Solar cells made out of silicon currently provide a combination of high efficiency, low cost, and long lifetime. Modules are expected to last for 25 years or more, still producing more than 80% of their original power after this time.
Thin-film solar cells are made by depositing one or more thin layers of PV material on a supporting material such as glass, plastic, or metal. Two main types of thin-film PV semiconductors are on the market today: cadmium telluride (CdTe) and copper indium gallium diselenide (CIGS). Both materials can be deposited directly onto either the front or back of the module surface.
CdTe is the second-most common PV material after silicon and enables low-cost manufacturing processes. This makes them a cost-effective alternative although their efficiencies aren't quite as high. CIGS cells have favorable electronic and optical properties, although the complexity of combining four elements makes the transition from lab to manufacturing challenging.
Organic PV, or OPV, cells are composed of carbon-rich polymers and can be tailored to enhance a specific function of the cell, such as sensitivity to a certain type of light. This technology has the theoretical potential to provide electricity at a lower cost than silicon or thin-film technologies. OPV cells are only about half as efficient as crystalline silicon and have shorter operating lifetimes, but could be less expensive to manufacture in high volumes. They also can be applied to a variety of supporting materials, making OPV able to serve a wide variety of uses.
Concentrating PV, also known as CPV, focuses sunlight onto a solar cell by using a mirror or lens. By focusing sunlight onto a small area, less PV material is required. PV materials become more efficient at energy conversion as the light becomes more concentrated, so the highest overall efficiencies are obtained with CPV cells and modules. However, more expensive materials, manufacturing techniques, and mechanical soalr tracking equipment typically are required.
The cost of PV has dropped as the industry has scaled up manufacturing and improved the technology with new materials. Installation costs have come down too with more experienced and trained installers. However, the U.S. remains behind other nations that have stronger national policies to shift energy use from fossil fuels to solar.
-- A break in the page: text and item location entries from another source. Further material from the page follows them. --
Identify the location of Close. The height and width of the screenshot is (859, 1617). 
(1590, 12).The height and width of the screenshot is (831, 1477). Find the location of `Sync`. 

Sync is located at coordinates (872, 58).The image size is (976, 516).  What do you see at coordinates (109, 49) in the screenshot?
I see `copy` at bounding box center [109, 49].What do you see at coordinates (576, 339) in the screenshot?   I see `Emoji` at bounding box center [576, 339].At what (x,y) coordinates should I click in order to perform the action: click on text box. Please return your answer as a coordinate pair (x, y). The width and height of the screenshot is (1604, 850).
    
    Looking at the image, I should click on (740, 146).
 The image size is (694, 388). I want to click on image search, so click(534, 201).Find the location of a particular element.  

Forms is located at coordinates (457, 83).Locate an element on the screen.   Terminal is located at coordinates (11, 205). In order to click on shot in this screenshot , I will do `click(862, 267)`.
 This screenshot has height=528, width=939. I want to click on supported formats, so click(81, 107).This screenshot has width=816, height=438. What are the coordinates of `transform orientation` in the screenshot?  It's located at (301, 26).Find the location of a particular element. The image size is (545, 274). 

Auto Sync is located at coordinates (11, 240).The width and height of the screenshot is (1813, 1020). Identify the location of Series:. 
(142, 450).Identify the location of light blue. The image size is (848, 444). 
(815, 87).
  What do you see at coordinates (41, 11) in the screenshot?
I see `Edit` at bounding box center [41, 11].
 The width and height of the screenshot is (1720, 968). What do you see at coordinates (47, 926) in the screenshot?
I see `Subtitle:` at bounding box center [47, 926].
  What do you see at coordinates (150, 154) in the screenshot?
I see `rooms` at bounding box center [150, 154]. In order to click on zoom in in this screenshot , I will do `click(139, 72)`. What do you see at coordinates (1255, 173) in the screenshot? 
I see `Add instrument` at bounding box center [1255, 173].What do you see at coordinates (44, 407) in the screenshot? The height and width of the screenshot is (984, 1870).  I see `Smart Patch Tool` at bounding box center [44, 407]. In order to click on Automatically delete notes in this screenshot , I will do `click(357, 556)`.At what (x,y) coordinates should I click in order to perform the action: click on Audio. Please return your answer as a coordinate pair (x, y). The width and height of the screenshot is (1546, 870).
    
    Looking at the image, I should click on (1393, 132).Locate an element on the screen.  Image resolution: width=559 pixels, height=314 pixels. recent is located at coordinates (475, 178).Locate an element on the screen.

Globally, the U.S. is the fourth largest market for PV installations behind Germany, Japan, and Spain.
According to the SEIA, during the fourth quarter of 2016 the average price for residential rooftop systems in the U.S. was $2.89/Wdc. That was a 3% drop from the third quarter at $2.98/Wdc. Year-over-year residential system pricing fell 17%.
The non-residential sector experienced a 4.1% fall in pricing in the fourth quarter. SEIA says that flat-roof non-residential system pricing landed at $1.62/Wdc, down $1.69/Wdc in the third quarter. Aggressive module, inverter, and racking prices made up almost all of this system pricing drop as total hardware costs fell 10%. Year-over-year system pricing fell by 20%.
Utility fixed-tilt and single-axis tracking projects in saw average pricing of $1.06/Wdc and $1.18/Wdc, respectively, during the fourth quarter. That represented a 2.8% and 2.5% price reduction from the third quarter of 2016, SEIA says. Within the utility-scale segment, pricing for fixed-tilt and single-axis tracking systems fell by 20% and 23%, respectively, year-over-year.